THE UPCOMING SJA awards lunch – at the Connaught Rooms in Covent Garden – gives me the opportunity to revisit one of most embarrassing moments ever at a sports awards ceremony.

The place, the Dorchester Hotel, Park Lane. The year, 1968. The event, the Daily Express Sportsman and Sportswoman of the Year awards. It was the year of the Mexico Olympics, and hurdler David Hemery was making a cleansweep of the men’s awards. In the SWA vote he beat Olympic middleweight champion boxer Chris Finnegan into second place (I won’t repeat what Reg said!).

David Hemery and John Sherwood collect their 400m hurdles medals on the Mexico City podium in 1968

Who can forget Hemery’s scintillating world record-breaking victory – 43 years ago this month – with BBC commentator David Coleman getting so carried away on a jetstream of jingoism that at the end of his commentary he shouted: “… and who cares who’s third?”

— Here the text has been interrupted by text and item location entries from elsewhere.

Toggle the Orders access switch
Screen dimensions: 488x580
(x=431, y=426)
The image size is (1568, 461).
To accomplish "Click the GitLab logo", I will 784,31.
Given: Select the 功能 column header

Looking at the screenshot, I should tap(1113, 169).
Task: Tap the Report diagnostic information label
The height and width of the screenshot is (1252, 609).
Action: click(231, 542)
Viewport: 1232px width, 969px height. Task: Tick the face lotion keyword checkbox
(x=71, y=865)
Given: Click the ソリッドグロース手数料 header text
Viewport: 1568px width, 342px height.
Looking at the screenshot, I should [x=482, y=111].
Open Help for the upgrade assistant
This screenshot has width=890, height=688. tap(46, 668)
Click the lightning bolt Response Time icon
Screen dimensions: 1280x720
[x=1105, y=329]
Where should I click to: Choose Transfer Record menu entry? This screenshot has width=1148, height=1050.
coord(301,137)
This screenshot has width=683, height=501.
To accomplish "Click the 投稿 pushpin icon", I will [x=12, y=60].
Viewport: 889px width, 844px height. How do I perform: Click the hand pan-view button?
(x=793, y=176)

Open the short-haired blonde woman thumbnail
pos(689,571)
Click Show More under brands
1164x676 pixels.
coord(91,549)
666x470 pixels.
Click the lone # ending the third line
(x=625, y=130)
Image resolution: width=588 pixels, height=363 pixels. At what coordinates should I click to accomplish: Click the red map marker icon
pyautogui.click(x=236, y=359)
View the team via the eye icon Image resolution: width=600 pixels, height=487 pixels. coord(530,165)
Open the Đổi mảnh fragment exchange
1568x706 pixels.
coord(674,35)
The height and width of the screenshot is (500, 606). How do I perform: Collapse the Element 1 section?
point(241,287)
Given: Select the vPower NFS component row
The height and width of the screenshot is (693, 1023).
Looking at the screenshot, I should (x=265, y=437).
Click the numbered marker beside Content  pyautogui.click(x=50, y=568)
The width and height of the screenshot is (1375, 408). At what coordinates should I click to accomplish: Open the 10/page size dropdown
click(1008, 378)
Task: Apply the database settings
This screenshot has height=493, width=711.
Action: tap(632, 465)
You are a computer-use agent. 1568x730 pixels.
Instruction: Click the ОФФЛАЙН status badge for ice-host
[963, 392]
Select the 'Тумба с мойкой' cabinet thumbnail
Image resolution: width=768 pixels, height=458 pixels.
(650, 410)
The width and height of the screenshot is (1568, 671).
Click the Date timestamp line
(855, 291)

It so happened that Sheffield’s brave John Sherwood, his lungs bursting, threw himself across the finishing line to snatch the bronze medal at just the moment Coleman delivered the fateful line. This piece of commentary inspired the birth of Private Eye‘s Colemanballs column (though as the Eye approaches its 50th festivities, I note that they now refer to “Commentatorballs”: a decade after his retirement from lip-mike, can David Coleman really be so forgotten?).

Two months after his triumph in Mexico City, Hemery was at the Dorchester to collect his Express trophy. Veteran Express Newspapers chairman Tom Blackburn was charged with reading out apologies for absence, and there was stunned silence, followed by stifled giggles and then an explosion of laughter, when he announced: “Lynn Davies is unable to be with us, but we send her our love wherever she may be …”

We Express reporters tried to hide our blushes as we joined in with the laughter, and world middleweight boxing champion Terry Downes – sitting alongside me – did not help matters by shouting at the top of his voice: “Give ‘er a kiss from me when you find ‘er.”

I wonder who our President Sir Michael Parkinson will be presenting the main awards to on December 7 (which happens to be the 70th anniversary of the Japanese attacks on Pearl Harbor, which President Roosevelt said was “a date which will live in infamy”)?

Whoever it is, we can count on Parky to at least get their gender right.